Отказываясь усматривать связь между подобными совпадениями, Невельской тем не менее гнал от себя мысли о последнем приступе, случившемся несколько дней назад, и одно то, что он с усилием гнал прочь эти мысли, а в особенности – одну тревожную мысль о том, каких перемен ему теперь ожидать в своей жизни, – уже говорило в пользу его крепнущей веры в эти грядущие перемены. Оставалось только понять, насколько они будут катастрофическими.

Матросам господин Семенов приказал грести к набережной Портси, где начиналась торговая часть города. Высадившись из шлюпки неподалеку от здания таможни, он объявил Невельскому, что будет ожидать его у табачного склада Ост-Индской компании после прохождения офицером всех необходимых портовых формальностей. Самого господина Семенова подобные мелочи, судя по всему, не касались.

Обнаружив его спустя полчаса не у склада, а собственно внутри огромного здания, Невельской уже не удивился тому, что его новый начальник был окружен целой толпой немцев и голландцев, с которыми он вел оживленную беседу сразу на двух языках. Разговор шел весьма громкий, но непонятный. В Морском корпусе самые низкие отметки у Невельского были по иностранным языкам.

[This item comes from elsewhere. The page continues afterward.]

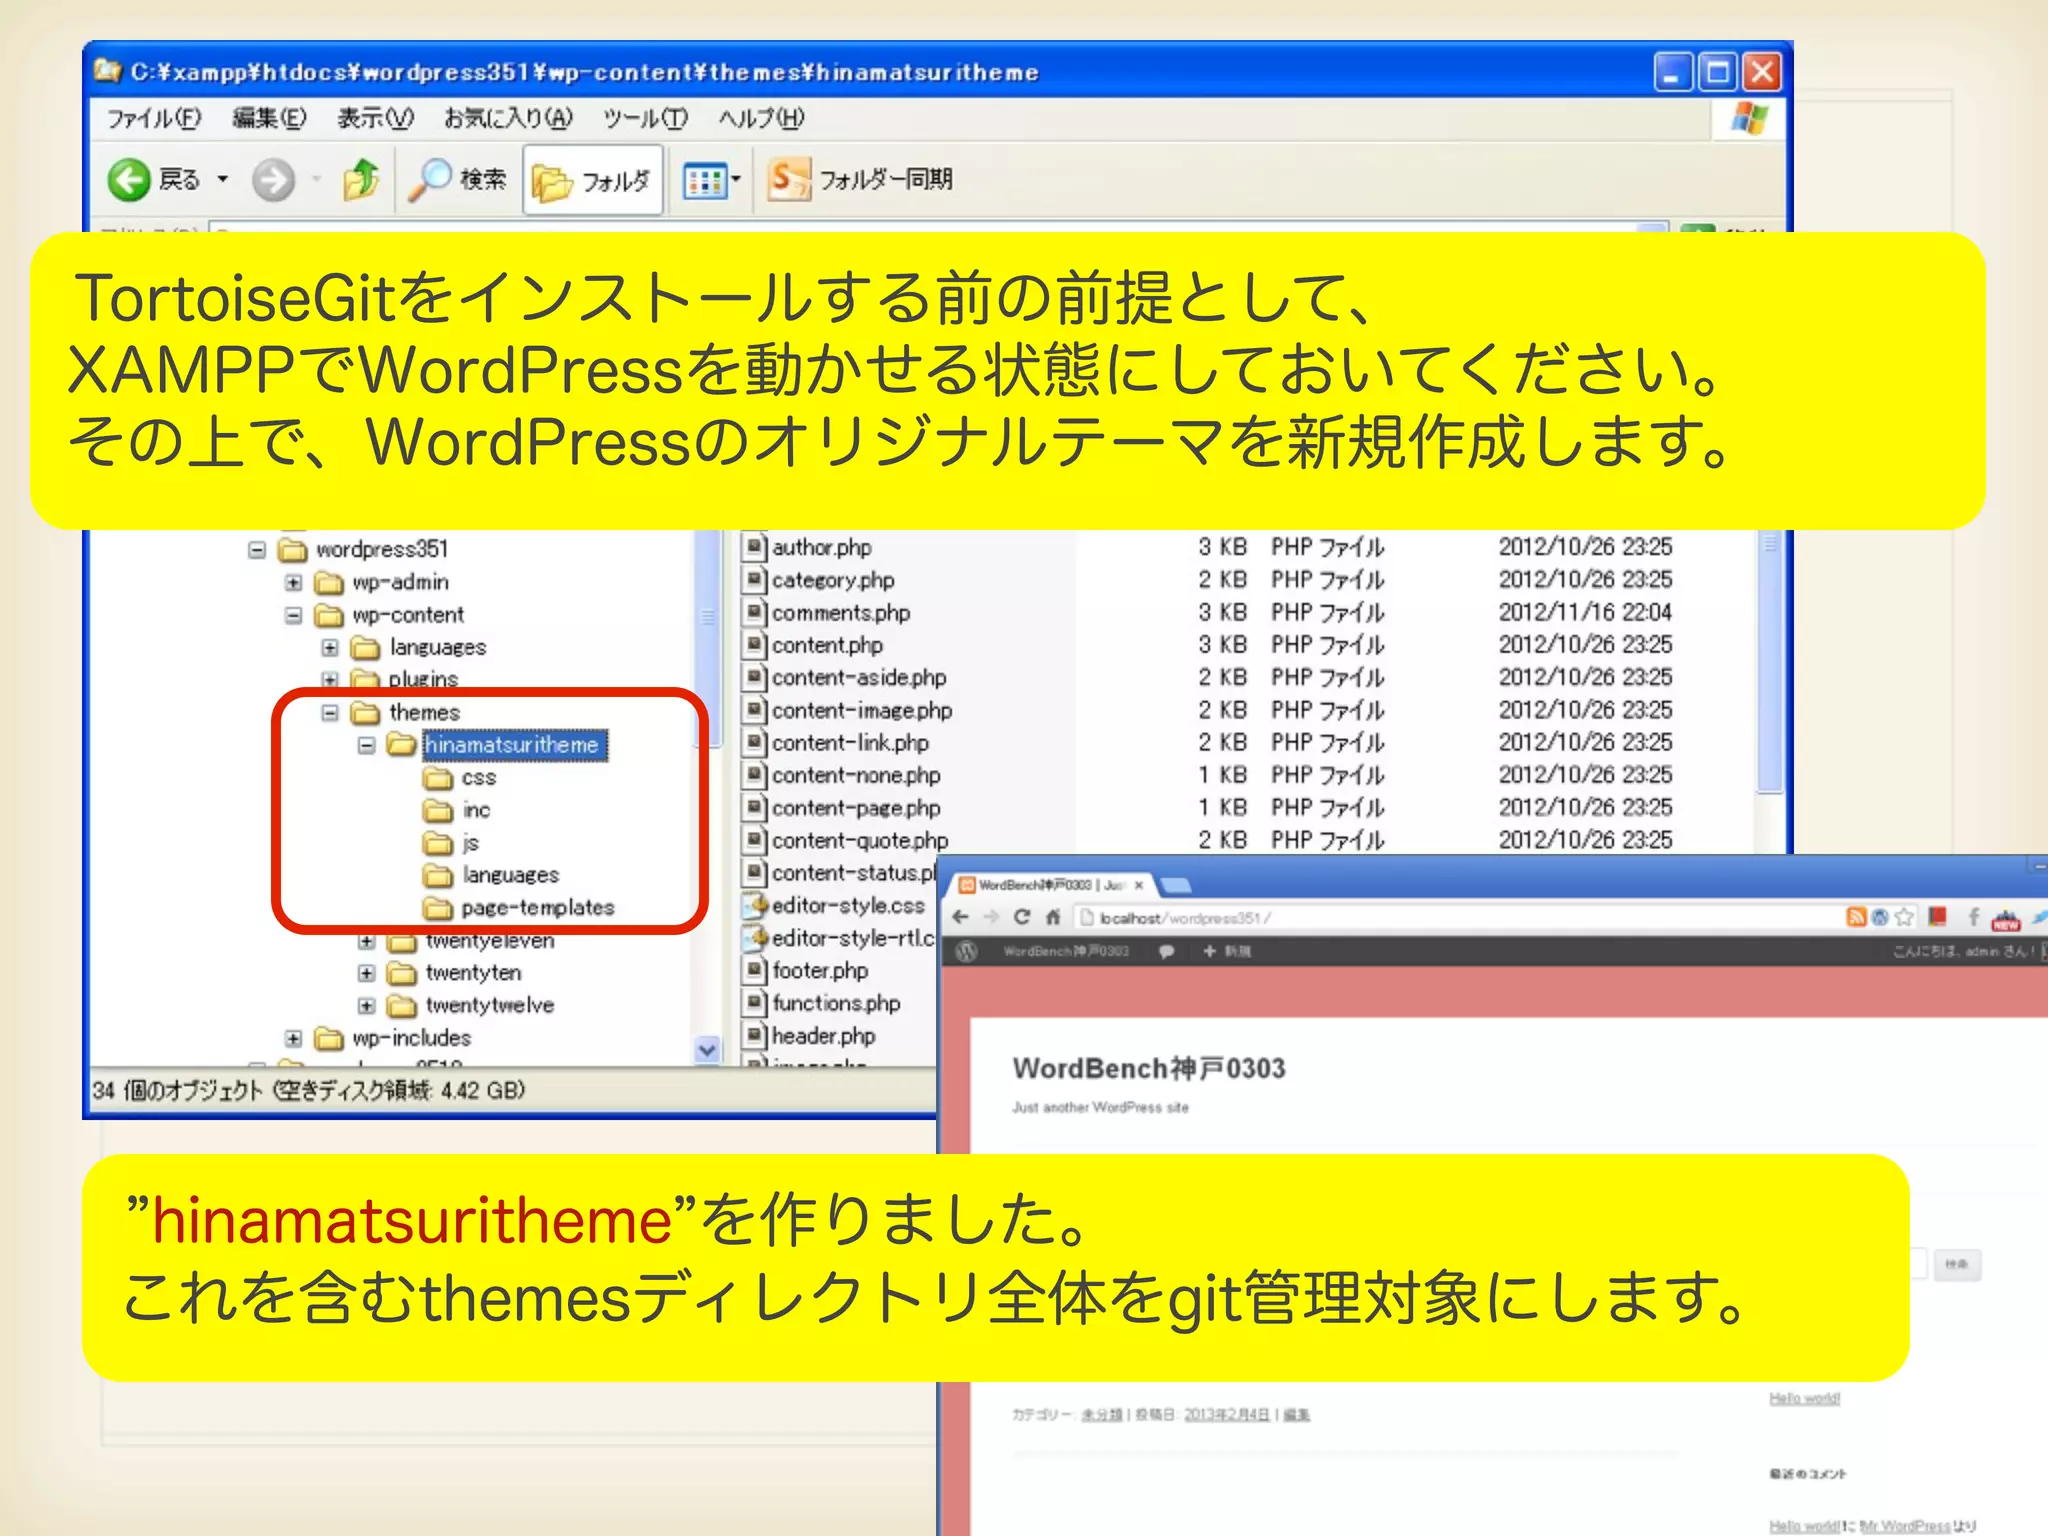This screenshot has width=2048, height=1536.
Task: Expand the twentyten folder node
Action: tap(366, 973)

Не понял он и содержания двух последующих встреч, первая из которых состоялась тут же, в Портси, а для второй им пришлось пройти за стену, отделявшую торговый квартал от соседнего Саутси. Районы эти были примерно равны по площади, однако заметно отличались по своему назначению в жизни Портсмута. Один зарабатывал, другой тратил. Адмиралтейство, магазины, амбары, временное жилье для моряков со всех концов света создавали в Портси такую толкотню, гвалт и течение жизни, что человека, не имевшего ко всему этому отношения, могло запросто завертеть и без следа поглотить здесь как в настоящем водовороте. В Саутси же человек не только не мог пропасть, исчезнуть с лица земли, как это действительно и буквально случалось время от времени в соседнем квартале, напротив – тут каждый словно бы умножался на два, на три, а то и на значительно больше, и вместо одного человека вы имели дело еще с его челядью, с его капиталами, лондонскими домами и с его положением в обществе. Поэтому крепкая каменная стена между Портси и Саутси была просто необходима. Жизнь распределяет свои дары в принципе неравномерно, и тем, кого она обделила, лучше оставаться на этот счет в блаженном неведении. При таком условии счастье возможно по обе стороны стены. Что же касается вопроса о том, кто от кого прячется, возведя стену, то здесь поверхностный наблюдатель общества, конечно, скажет, что это богатые защитились от бедных, однако стоит задуматься, с какой стороны живут наиболее сильные, предприимчивые и по большей части безжалостные представители человечества, и тут же становится ясным, что защищать надо именно обитателей Портси, потому что сильным защита не нужна. Была бы их воля – они ели бы своих соседей из-за стены на завтрак.